#### What is needed:
Report only how many lines below include "Koşulları".

#### Task input:
↓

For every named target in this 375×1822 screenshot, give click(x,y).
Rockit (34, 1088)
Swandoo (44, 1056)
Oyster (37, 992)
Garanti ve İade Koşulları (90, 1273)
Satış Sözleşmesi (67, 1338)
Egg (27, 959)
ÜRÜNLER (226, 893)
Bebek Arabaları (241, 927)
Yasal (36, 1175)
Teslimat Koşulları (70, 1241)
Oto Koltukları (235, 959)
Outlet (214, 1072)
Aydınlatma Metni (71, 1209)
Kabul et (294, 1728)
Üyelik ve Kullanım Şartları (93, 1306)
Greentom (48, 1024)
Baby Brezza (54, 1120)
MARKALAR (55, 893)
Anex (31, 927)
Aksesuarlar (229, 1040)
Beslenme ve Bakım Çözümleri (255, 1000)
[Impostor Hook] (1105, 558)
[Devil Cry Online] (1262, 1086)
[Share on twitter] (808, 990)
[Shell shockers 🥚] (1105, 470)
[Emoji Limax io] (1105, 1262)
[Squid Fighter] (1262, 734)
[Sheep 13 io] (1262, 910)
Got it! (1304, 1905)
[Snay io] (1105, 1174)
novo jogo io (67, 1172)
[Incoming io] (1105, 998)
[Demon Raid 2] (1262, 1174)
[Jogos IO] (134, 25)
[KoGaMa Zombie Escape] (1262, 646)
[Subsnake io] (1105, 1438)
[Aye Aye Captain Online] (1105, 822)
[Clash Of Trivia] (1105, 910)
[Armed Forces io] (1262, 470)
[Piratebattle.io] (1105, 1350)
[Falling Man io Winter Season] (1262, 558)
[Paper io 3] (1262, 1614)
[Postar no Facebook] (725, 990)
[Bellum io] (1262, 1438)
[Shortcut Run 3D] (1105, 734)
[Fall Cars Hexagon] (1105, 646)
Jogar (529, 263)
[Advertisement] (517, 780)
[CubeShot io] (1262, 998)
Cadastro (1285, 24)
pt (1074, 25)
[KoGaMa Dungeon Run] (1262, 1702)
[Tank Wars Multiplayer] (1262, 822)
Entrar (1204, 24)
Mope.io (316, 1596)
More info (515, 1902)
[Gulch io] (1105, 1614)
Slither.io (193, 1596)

↑

#### Answer section:
2